Single by Jason Aldean

from the album They Don't Know
- Released: December 5, 2016
- Recorded: 2016
- Genre: Country
- Length: 3:23
- Label: Broken Bow
- Songwriters: Deric Ruttan; Josh Thompson;
- Producer: Michael Knox

Jason Aldean singles chronology
| "A Little More Summertime" (2016) | "Any Ol' Barstool" (2016) | "They Don't Know" (2017) |

Music video
- "Any Ol' Barstool" on YouTube

= Any Ol' Barstool =

"Any Ol' Barstool" is a song written by Deric Ruttan and Josh Thompson and recorded by American country music artist Jason Aldean. It was released on December 5, 2016, by Broken Bow Records as the third single from Aldean's seventh album They Don't Know (2016). "Any Ol' Barstool" gave Aldean his thirteenth number-one hit on the Billboard Country Airplay chart and his eleventh top 5 hit on the Hot Country Songs chart. It also reached outside the top 50 on the Hot 100 chart. The song achieved similar chart success in Canada, giving Aldean his eighth number-one hit on the Canada Country chart and reaching number 100 on the Canadian Hot 100. It was certified Gold by Music Canada for selling over 40,000 units in that country. An accompanying music video for the single, directed by Shaun Silva, features Aldean playing in an empty bar against the story of a quarreling couple.

==Background==
"Any Ol' Barstool" was written by Deric Ruttan and Josh Thompson, and came into fruition during their first writing appointment together, where Thompson threw out the title and they completed it in quick fashion. It was originally not meant for Aldean before he heard it from producer Michael Knox, and fell in love with its "traditional country" aesthetic and called it "one of the most well-written songs" on They Don't Know.

==Critical reception==
Billy Dukes of Taste of Country called it "a guitar-heavy rocker" that allows Aldean to deliver a "vocal showcase" throughout the runtime, concluding that: "Aldean's good at nostalgia, be it in a song about simple times that flew by too fast or more complicated affairs he wishes he could revisit. His understated performance on this song allows one to impute their own emotion into the ballad, an "Ocean Front Property" kind of story updated to fit his style. In 2017, Billboard contributor Chuck Dauphin put "Any Ol' Barstool" at number six on his top 10 list of Aldean's best songs.

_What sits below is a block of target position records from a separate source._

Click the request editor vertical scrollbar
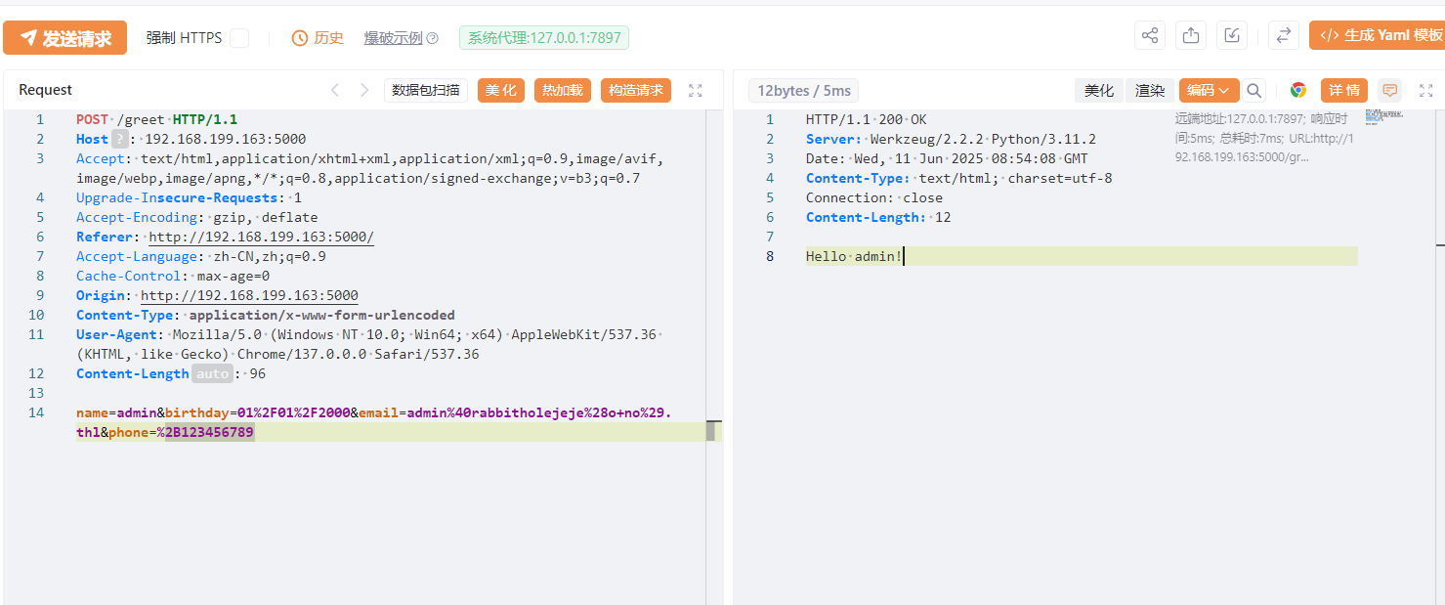The height and width of the screenshot is (605, 1445). 711,430
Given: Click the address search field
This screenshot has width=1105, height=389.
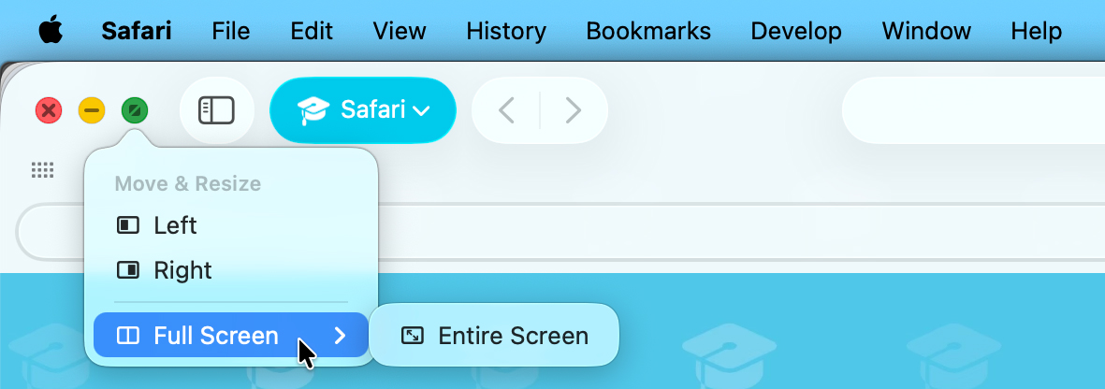Looking at the screenshot, I should click(973, 110).
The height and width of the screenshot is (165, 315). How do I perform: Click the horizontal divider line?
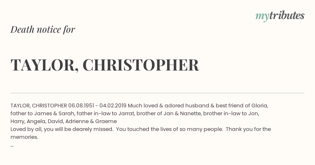pyautogui.click(x=158, y=93)
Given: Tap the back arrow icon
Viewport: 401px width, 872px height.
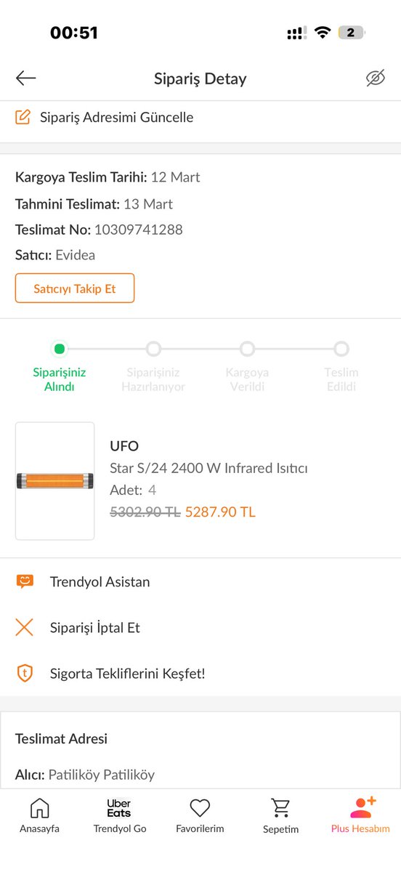Looking at the screenshot, I should (x=25, y=78).
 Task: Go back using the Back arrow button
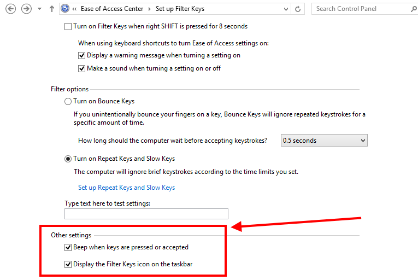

==Commercial performance==
"Any Ol' Barstool" debuted at number 93 on the Billboard Hot 100 the week of February 11, 2017. Eleven weeks later, it reached number 52 the week of April 29, and stayed on the chart for eighteen weeks. The song has sold 166,000 copies in the United States as of May 2017. In Canada, the track debuted at number 45 on the Canada Country chart the week of January 14, 2017. Twelve weeks later, it peaked on the week of April 8, and stayed on the chart for twenty weeks. It also debuted and peaked at number 100 on the Canadian Hot 100 the week of April 22. On January 11, 2018, "Any Ol' Barstool" was certified gold by Music Canada in Canada for selling over 40,000 units.

==Music video==
A lyric video for "Any Ol' Barstool" premiered on Aldean's Vevo channel on December 5, 2016. The official music video was directed by Shaun Silva and premiered in 2017. The video tells the story of a couple fighting with each other and going about their day afterwards: the man works as a bartender mixing "business and pleasure" with both his buddies and his girlfriend's friends while she waits at home for his text messages. Intercut are scenes of Aldean performing in an empty bar.

==Charts==

| Chart (2016–2017) | Peak position |
|---|---|
| Canada Hot 100 (Billboard) | 100 |
| Canada Country (Billboard) | 1 |
| US Billboard Hot 100 | 52 |
| US Country Airplay (Billboard) | 1 |
| US Hot Country Songs (Billboard) | 5 |

===Year-end charts===

| Chart (2017) | Position |
|---|---|
| Canada Country (Billboard) | 19 |
| US Country Airplay (Billboard) | 27 |
| US Hot Country Songs (Billboard) | 20 |

== Certifications ==

| Region | Certification | Certified units/sales |
| Canada (Music Canada) | Gold | 40,000^{‡} |
| United States (RIAA) | 3× Platinum | 3,000,000^{‡} |
^{‡} Sales+streaming figures based on certification alone.

== Controversy ==
This song was partially banned from YouTube after the 2017 Las Vegas shooting since the first shots were fired while Aldean was singing this song at the end of the concert.